Doch den Anstoß, sich eingehender Gedanken über das Verhältnis von Universität und Literaturkritik zu machen, bildet ein wissenschafts- und damit universitätspolitischer Skandal: „Nach eingehender Würdigung der gegen seine Dissertationsschrift erhobenen Vorwürfe stellt die Kommission fest, dass Herr Frhr. zu Guttenberg die Standards guter wissenschaftlicher Praxis evident grob verletzt und hierbei vorsätzlich getäuscht hat.“ Dieser Satz, in Stein gemeißelt und in aller wünschenswerter Klarheit formuliert, besiegelt von Seiten der Universität Bayreuth das Ende eines beispiellosen wissenschaftspolitischen Skandals, der für eine gewisse Zeit die bundesrepublikanische Öffentlichkeit beschäftigt hat.
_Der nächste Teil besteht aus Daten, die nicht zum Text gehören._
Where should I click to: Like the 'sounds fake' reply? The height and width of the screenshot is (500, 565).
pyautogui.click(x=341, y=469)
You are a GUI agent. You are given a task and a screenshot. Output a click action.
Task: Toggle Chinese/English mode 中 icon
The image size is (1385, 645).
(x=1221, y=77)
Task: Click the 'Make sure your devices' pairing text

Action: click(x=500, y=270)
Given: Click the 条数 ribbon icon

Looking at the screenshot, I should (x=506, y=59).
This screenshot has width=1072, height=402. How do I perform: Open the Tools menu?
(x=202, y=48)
Was geblieben zu sein scheint, ist die Aufmerksamkeit für Sache und Verfahren der Promotion, also die Aufmerksamkeit für einen universitären Kernprozess, der Teil des „proprium“ der Universität ist. Dieses „proprium“ aber scheint nicht nur teilweise, sondern gänzlich unbekannt in der Öffentlichkeit zu sein. Was macht eine Universität aus, wie stellt sie sich dar, wer arbeitet in ihr, welche Rituale nennt sie ihr Eigen? Diese relativ große Unbekanntheit der Universität ist umso erstaunlicher, als die Institution Universität – neben der katholischen Kirche – die langlebigste Institution der Menschheit ist.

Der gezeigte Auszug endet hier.